[Stored data]
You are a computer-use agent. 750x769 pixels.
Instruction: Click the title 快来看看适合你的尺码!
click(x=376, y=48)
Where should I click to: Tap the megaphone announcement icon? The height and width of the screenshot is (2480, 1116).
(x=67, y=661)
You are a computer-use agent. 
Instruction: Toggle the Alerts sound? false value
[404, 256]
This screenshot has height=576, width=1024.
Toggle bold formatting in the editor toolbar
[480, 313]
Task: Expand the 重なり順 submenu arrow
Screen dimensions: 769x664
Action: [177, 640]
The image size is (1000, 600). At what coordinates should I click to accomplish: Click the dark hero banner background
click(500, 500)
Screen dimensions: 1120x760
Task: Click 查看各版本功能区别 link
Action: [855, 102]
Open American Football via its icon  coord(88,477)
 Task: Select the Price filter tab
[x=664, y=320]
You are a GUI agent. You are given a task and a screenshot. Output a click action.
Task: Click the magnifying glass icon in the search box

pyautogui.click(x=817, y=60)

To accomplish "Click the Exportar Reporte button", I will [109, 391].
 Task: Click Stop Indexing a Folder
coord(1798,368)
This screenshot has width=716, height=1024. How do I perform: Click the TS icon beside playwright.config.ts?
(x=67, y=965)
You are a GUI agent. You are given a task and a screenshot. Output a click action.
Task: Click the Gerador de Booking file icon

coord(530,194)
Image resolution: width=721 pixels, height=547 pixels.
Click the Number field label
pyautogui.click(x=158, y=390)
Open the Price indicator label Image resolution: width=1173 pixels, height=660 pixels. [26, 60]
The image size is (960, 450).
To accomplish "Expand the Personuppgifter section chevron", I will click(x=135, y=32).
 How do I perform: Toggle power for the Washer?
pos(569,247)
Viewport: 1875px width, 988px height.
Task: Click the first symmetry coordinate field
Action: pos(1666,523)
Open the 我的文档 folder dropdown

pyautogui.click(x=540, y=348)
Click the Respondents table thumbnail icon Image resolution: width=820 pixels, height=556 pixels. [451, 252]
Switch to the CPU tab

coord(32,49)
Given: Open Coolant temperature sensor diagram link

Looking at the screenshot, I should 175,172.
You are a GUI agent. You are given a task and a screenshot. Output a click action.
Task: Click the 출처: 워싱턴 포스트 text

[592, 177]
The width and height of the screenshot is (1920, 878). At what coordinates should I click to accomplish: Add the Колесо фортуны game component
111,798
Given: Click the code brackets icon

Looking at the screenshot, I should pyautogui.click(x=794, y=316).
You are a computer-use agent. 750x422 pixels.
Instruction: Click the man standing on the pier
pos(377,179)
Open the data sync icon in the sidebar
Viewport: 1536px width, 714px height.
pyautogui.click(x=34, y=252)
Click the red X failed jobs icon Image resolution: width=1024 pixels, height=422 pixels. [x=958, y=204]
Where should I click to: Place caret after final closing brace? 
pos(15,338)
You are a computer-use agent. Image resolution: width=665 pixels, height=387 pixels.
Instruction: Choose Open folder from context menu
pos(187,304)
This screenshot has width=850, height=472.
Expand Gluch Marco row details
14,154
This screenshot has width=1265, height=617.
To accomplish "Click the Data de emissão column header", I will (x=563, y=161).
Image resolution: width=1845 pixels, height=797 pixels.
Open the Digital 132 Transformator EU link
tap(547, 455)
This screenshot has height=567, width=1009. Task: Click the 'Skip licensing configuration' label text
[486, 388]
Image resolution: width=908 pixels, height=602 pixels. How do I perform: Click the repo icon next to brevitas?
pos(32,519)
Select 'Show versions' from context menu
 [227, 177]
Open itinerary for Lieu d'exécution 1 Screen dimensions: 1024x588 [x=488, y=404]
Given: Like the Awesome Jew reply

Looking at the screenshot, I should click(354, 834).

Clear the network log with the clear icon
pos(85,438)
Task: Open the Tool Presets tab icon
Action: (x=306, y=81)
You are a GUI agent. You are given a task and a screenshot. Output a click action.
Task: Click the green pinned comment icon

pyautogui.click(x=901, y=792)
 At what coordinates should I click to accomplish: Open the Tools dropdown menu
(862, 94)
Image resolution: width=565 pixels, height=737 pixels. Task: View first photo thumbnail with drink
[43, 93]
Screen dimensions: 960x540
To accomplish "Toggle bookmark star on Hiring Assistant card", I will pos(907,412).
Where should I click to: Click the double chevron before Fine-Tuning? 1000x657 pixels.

Work order:
Count up the lines of the data that include "computer". Reply with a number only.

Written solution:
4